Design and setting A double-blind, placebo-controlled, crossover trial was conducted over a 4-month period of winter training.
Participants 20 healthy elite male distance runners.
Interventions PCC was given at a daily dose of 1.26×1010 as a freeze-dried powder in gelatin capsules. Placebo capsules contained an inert excipient.
Main outcome measures Treadmill performance (monthly), mucosal and systemic immunity (monthly), training (daily) and illness (daily) were assessed. Serum cytokine levels, salivary IgA levels and incidence, duration and severity of respiratory tract infections were measured.

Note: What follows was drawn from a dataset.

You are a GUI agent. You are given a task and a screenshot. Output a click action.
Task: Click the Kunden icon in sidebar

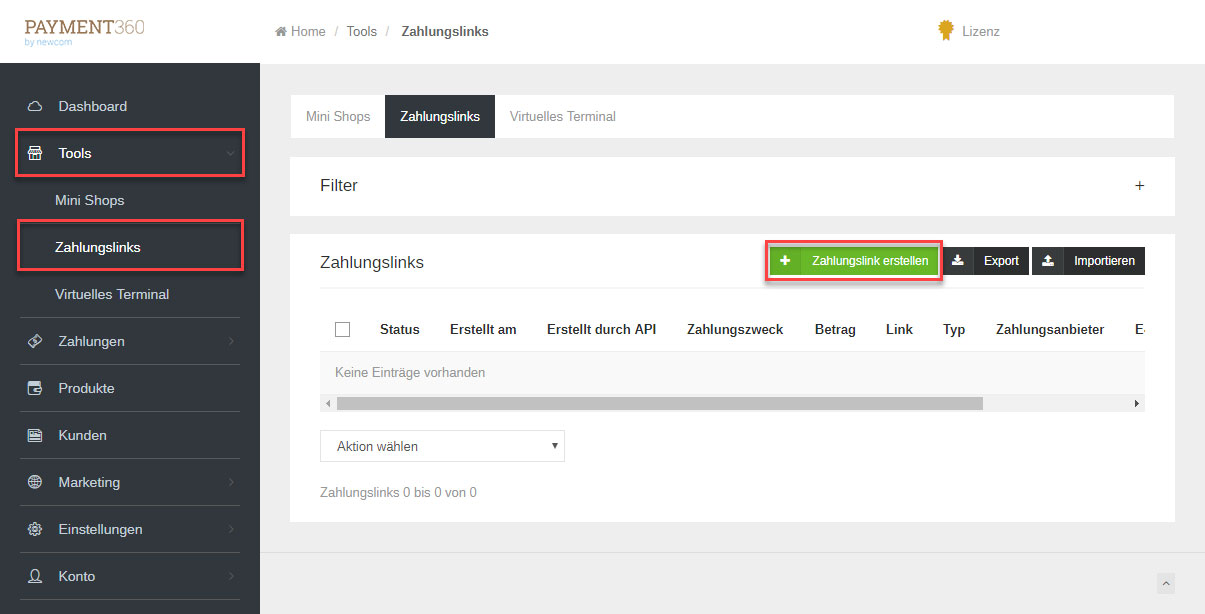point(35,435)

Results Subjects reported less than half the number of days of respiratory symptoms during PCC treatment (30 days) compared with placebo (72 days, p<0.001). Illness severity was also lower for episodes occurring during the PCC treatment (p = 0.06). There were no significant differences in the mean change in salivary IgA and IgA1 levels, or in interleukin (IL)4 and IL12 levels, between treatments. However, PCC treatment elicited a twofold (p = 0.07) greater change in whole-blood culture interferon gamma (IFNγ) compared with placebo. No substantial changes in running performance measures were seen over the study period.
Conclusions Prophylactic administration of PCC was associated with a substantial reduction in the number of days and severity of respiratory illness in a cohort of highly trained distance runners. Maintenance of IFNγ levels may be one mechanism underpinning the positive clinical outcomes.
Funding The study was funded by Probiomics Ltd (formerly VRI BioMedical Ltd) and by an AusIndustry R&D Start Grant awarded to VRI BioMedical. AJC was funded by VRI Biomedical Ltd as the clinical trials coordinator for this project.
Competing interests None.
Ethics approval By the Ethics Committee of the Australian Institute of Sport in accordance with the Code of Ethics of the World Medical Association (Declaration of Helsinki).